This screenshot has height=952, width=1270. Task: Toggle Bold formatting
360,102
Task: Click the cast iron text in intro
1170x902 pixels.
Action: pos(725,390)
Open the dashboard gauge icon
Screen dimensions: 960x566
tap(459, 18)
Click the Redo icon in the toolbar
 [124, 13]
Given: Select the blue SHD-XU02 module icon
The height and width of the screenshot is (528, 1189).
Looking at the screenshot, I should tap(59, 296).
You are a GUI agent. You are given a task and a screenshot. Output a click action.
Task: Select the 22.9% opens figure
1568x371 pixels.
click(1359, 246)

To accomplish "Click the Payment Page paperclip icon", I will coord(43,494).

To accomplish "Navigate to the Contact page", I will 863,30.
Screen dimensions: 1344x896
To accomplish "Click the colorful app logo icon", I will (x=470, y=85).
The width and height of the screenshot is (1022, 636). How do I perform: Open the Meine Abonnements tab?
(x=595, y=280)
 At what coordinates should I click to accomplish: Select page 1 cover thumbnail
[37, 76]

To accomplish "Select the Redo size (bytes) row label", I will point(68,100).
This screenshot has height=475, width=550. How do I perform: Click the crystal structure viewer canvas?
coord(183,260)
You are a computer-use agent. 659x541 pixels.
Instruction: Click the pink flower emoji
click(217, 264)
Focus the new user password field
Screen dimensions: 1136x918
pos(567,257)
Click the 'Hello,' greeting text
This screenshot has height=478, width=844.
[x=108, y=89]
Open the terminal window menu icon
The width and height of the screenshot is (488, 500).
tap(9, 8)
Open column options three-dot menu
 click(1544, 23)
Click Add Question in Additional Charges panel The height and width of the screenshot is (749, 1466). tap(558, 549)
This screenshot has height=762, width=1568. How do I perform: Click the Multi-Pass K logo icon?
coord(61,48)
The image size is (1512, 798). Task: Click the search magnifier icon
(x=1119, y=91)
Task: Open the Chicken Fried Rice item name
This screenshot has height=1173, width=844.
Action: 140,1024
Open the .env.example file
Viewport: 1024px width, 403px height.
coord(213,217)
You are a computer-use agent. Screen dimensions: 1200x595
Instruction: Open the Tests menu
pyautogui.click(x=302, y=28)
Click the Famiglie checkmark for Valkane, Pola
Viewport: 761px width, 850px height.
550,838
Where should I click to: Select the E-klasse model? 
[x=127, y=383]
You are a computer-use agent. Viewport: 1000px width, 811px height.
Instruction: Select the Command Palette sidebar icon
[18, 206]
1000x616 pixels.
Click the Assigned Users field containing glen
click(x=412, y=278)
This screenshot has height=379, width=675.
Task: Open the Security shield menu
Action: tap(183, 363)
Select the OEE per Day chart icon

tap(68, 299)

Brief >>
Write every record out again, letter for letter.

Output below >>
This screenshot has height=952, width=1270. Task: Toggle Bold formatting
360,102
Task: Click the cast iron text in intro
1170x902 pixels.
Action: pos(725,390)
Open the dashboard gauge icon
Screen dimensions: 960x566
tap(459, 18)
Click the Redo icon in the toolbar
 [124, 13]
Given: Select the blue SHD-XU02 module icon
The height and width of the screenshot is (528, 1189).
Looking at the screenshot, I should tap(59, 296).
You are a GUI agent. You are given a task and a screenshot. Output a click action.
Task: Select the 22.9% opens figure
1568x371 pixels.
click(1359, 246)

To accomplish "Click the Payment Page paperclip icon", I will coord(43,494).

To accomplish "Navigate to the Contact page", I will 863,30.
Screen dimensions: 1344x896
To accomplish "Click the colorful app logo icon", I will (x=470, y=85).
The width and height of the screenshot is (1022, 636). How do I perform: Open the Meine Abonnements tab?
(x=595, y=280)
 At what coordinates should I click to accomplish: Select page 1 cover thumbnail
[37, 76]

To accomplish "Select the Redo size (bytes) row label", I will point(68,100).
This screenshot has height=475, width=550. How do I perform: Click the crystal structure viewer canvas?
coord(183,260)
You are a computer-use agent. 659x541 pixels.
Instruction: Click the pink flower emoji
click(217, 264)
Focus the new user password field
Screen dimensions: 1136x918
pos(567,257)
Click the 'Hello,' greeting text
This screenshot has height=478, width=844.
[x=108, y=89]
Open the terminal window menu icon
The width and height of the screenshot is (488, 500).
tap(9, 8)
Open column options three-dot menu
 click(1544, 23)
Click Add Question in Additional Charges panel The height and width of the screenshot is (749, 1466). tap(558, 549)
This screenshot has height=762, width=1568. How do I perform: Click the Multi-Pass K logo icon?
coord(61,48)
The image size is (1512, 798). Task: Click the search magnifier icon
(x=1119, y=91)
Task: Open the Chicken Fried Rice item name
This screenshot has height=1173, width=844.
Action: 140,1024
Open the .env.example file
Viewport: 1024px width, 403px height.
coord(213,217)
You are a computer-use agent. Screen dimensions: 1200x595
Instruction: Open the Tests menu
pyautogui.click(x=302, y=28)
Click the Famiglie checkmark for Valkane, Pola
Viewport: 761px width, 850px height.
550,838
Where should I click to: Select the E-klasse model? 
[x=127, y=383]
You are a computer-use agent. Viewport: 1000px width, 811px height.
Instruction: Select the Command Palette sidebar icon
[18, 206]
1000x616 pixels.
Click the Assigned Users field containing glen
click(x=412, y=278)
This screenshot has height=379, width=675.
Task: Open the Security shield menu
Action: tap(183, 363)
Select the OEE per Day chart icon

tap(68, 299)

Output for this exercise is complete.